START

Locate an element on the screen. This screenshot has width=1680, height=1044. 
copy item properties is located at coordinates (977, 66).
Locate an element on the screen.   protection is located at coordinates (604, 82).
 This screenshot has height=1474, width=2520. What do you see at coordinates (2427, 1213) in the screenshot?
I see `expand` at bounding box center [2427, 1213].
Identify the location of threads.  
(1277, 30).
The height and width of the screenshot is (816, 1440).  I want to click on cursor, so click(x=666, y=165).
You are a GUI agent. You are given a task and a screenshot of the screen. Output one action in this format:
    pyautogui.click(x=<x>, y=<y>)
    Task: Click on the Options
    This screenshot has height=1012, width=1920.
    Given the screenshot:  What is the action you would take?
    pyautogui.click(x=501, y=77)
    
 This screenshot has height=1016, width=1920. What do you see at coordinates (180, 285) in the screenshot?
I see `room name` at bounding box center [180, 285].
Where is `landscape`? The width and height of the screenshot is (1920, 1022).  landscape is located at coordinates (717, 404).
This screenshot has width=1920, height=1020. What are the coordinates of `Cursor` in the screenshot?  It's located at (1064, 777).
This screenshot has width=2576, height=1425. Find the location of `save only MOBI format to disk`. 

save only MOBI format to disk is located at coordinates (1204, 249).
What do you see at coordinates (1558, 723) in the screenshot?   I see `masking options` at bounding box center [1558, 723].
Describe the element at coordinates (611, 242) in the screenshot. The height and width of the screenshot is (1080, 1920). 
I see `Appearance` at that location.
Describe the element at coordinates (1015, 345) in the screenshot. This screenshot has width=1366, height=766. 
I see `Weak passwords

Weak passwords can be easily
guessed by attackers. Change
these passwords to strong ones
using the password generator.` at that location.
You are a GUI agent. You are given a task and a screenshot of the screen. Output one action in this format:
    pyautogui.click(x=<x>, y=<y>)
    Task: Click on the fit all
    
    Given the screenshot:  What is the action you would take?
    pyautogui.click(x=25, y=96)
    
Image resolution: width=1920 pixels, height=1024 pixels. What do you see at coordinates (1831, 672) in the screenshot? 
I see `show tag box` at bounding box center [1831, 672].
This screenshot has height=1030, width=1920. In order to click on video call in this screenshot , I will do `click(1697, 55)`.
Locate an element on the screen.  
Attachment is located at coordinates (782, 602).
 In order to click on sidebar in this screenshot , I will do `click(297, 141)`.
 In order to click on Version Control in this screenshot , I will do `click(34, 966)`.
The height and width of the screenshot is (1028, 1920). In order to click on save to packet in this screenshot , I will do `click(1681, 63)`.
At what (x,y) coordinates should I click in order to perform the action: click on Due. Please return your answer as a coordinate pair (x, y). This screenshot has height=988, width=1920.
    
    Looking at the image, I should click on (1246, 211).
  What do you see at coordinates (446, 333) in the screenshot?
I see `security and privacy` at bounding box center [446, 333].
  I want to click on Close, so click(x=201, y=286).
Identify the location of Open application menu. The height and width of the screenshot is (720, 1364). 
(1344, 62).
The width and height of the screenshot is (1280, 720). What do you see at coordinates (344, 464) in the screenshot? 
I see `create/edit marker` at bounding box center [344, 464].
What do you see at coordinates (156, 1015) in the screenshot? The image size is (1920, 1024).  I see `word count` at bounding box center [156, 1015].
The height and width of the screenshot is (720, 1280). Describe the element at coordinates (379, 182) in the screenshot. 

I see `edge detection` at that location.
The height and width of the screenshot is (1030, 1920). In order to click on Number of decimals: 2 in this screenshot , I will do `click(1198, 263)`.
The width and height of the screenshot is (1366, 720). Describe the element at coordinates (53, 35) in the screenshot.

END

=== What is being asked ===
Copy out the data above, from the line containing "What do you see at coordinates (1558, 723)" through the line containing "using the password", with both of those lines included, keeping every character unchanged.

=== Result of the exercise ===
What do you see at coordinates (1558, 723) in the screenshot?   I see `masking options` at bounding box center [1558, 723].
Describe the element at coordinates (611, 242) in the screenshot. The height and width of the screenshot is (1080, 1920). 
I see `Appearance` at that location.
Describe the element at coordinates (1015, 345) in the screenshot. This screenshot has width=1366, height=766. 
I see `Weak passwords

Weak passwords can be easily
guessed by attackers. Change
these passwords to strong ones
using the password generator.` at that location.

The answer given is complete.